Friday, May 20, 2011

Friday List: Things I Happily Left

Well would you look at that! It's Friday night again, which means I'll be making a list of some crap. In honor of the possible Rapture, but more importantly, in honor of high school graduations going on, I will be devoting this list to thinks I am so, so happy I have left.

Because many Americans suffer from both Protestant Work Ethic and abandonment issues, we tend to think leaving things is horrible. It isn't though. Sometimes walking away from something is just the natural thing to do. It is your moment. Other times, walking away from something is the most healthy thing you can do. It's the only way to save your sanity.

THINGS I HAVE LEFT AND AM BETTER FOR IT

1. Organized religion.

You know, I am still a very spiritual person.  Often devotedly so. I may not act much like it on this blog, but that is because I believe religion to be very, deeply private and something you should only share with a few people. Kind of like your crotch!

Walking away from organized religion was important to me because it was the first time I really took responsibility for what would happen with my own faith. I could no longer hide behind the ideas of others or the look to others to guide me.  I would have to find my own path. Sometimes, this has been really difficult.  This is something I actually take seriously, so it tends to be an ongoing conversation in my head all the time.

Come to think of it, I've actually left at least a couple of organized religions. I was of one faith, walked away, joined another, walked away, and then spent years arriving to where I am now.  And this place I'm in now isn't about complicating my spiritualism with the bullshit of others.

2. My mother.

When I was 14, I decided I had enough of my mother's endless drama and drew a line in the sand. When she crossed it, I moved in with my grandparents. I have to say it was the best decision I made as a young person.
My mother and I had a toxic relationship.  She was hellbent on destroying any semblance of sanity in our lives and I just couldn't handle that any more.

When you tell people that you left your mom when you were a teen, they react . . . badly. They always assume it is something wrong with you, that you were spoiled or selfish or willful.  I hope that anyone who has ever made that judgement reads this and realizes that quite often, people leave their parents because they aren't being parented. There is no protection, love, or security in the house.  You have to walk away from that.

3. Toxic friendships.

Again, many people will give the negatives on this one.  They will say friends should be devoted and loyal. They're right, of course. However, you should never been devoted and loyal at the expense of your own well-being. I've been in situations where friends were hurting me or draining me to the point where I was losing who I was.  I've had people say they were my friends and then betray every secret when they needed to use it against me.

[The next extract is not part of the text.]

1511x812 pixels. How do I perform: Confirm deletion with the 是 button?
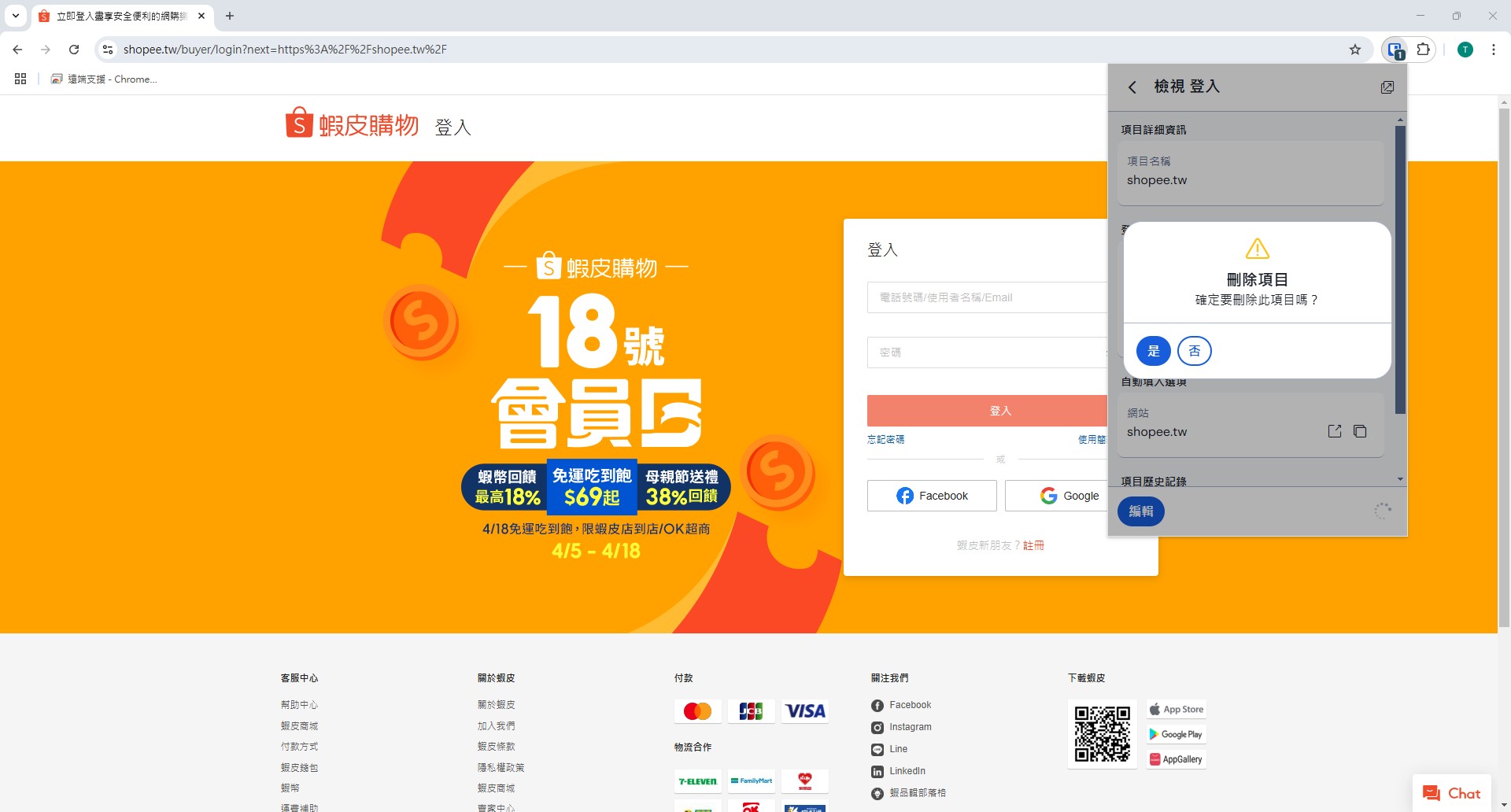(1153, 351)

Quite often, it's not that you have to cut this person completely from your life.  Usually it's just a matter of establishing boundaries of what is acceptable and what isn't. However, with some toxic friendships, the only way to keep yourself safe is to go away.

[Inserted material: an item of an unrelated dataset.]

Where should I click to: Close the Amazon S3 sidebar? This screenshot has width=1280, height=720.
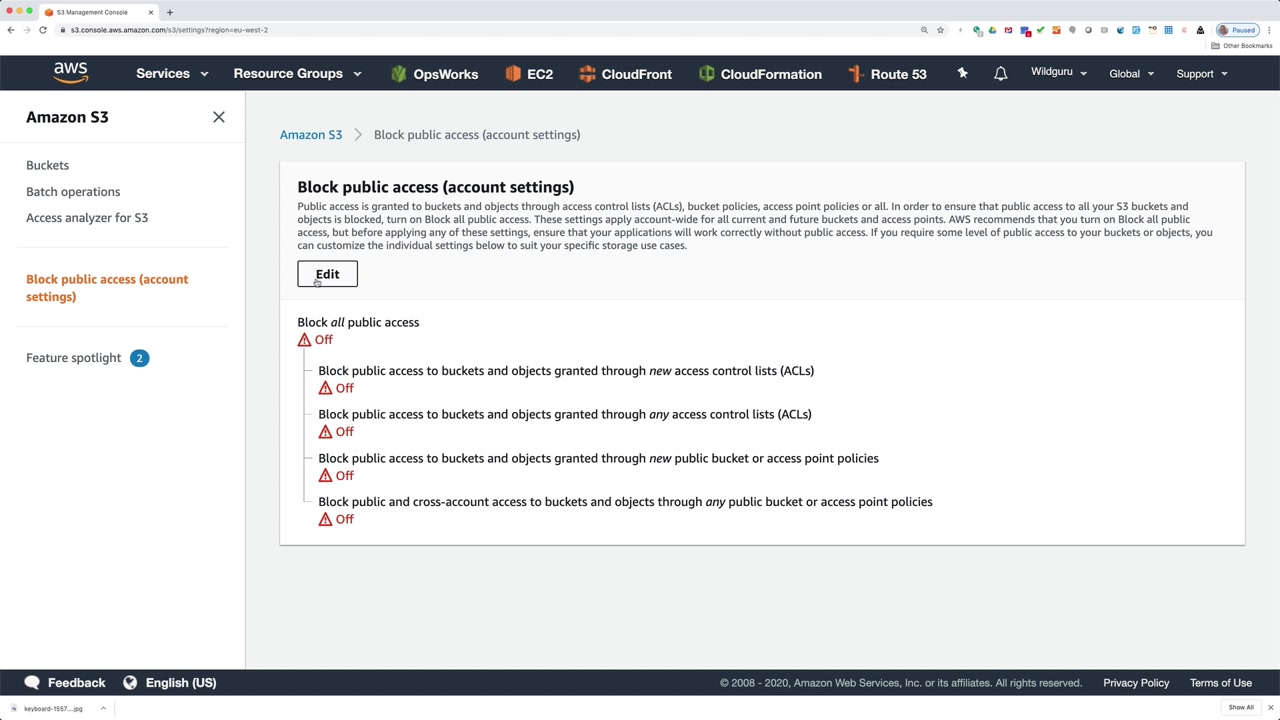point(219,117)
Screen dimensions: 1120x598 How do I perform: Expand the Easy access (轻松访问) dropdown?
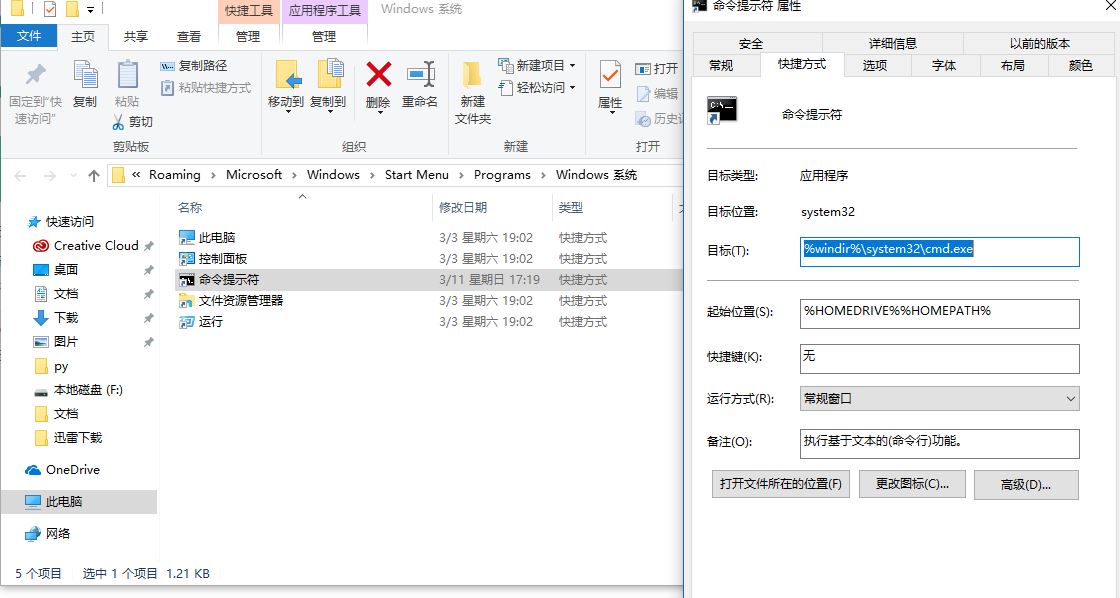click(x=546, y=88)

4.  My grandmother's house.

When I came home from college, I moved in with my grandmother and lived there until I was 28. At that point, my current roommate and I decided to move in together.  My grandmother wasn't happy about this because she liked how things were with me in the house (mostly) and feared being alone.

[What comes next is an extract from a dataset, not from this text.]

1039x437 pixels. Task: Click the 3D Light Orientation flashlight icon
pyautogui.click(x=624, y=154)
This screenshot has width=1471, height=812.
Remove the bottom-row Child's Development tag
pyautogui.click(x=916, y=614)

The thing is, when I moved out, she suddenly got far more socially active. She started going on a more regular basis to the senior center. She made friends there and had people to hang with during their music shows. She started going to karaoke and met even more people through that.

Sometimes when we leave a situation, the main benefit isn't to us.  It isn't always that our presence in the situation is negative as much as it creates a certain social pattern that shakes up when we leave.  As humans, we can become so devoted to our routines and comfort zones that we never explore the possibilities beyond them. When the patterns change, suddenly we see all the other options.

5. Society.

I think it was around 31 or 32 when I really had my nervous break and more or less retreated into the house.   Unless I was forced to do so, I avoided people at all costs and didn't leave my home. I tried not to talk to others (except via computer) or go outside at all. Other than going to see one friend and my grandmother, I didn't go out at all.

Okay, so I've gotten a lot of therapy since this and I've slowly started rejoining society. I'll go see friends now.  I'll hang out on my porch and I even go with my roommate to shop or run errands. I'll smile at people when I see them and even stop to talk. I'm happier now and I know my level of social interaction is healthier than it was.

However, I still do not and can not regret the time I spent in retreat. I needed that. I had to pull back and hide. It was quite possibly the only thing that kept me from going into total insanity at the time. In all of our lives, we are going to have moments when we just need to pull a blanket over our heads and pretend like the rest of the world doesn't exist. And this is perfectly okay . . . so long as you give yourself permission to come out when you're ready.

Wow, so I feel all happy and purged and healthier now after writing this.  It's good to look back and see the moments when you made decisions to make your life better, even if those decisions involved walking away from things.

You know, if you find yourself in an impossible situation, you owe it to you to at least entertain and consider the possibility of walking away. If you think it through, you may just find the answers to the problems you're facing.

Or you may just find that the best thing you can do is leave and never look back.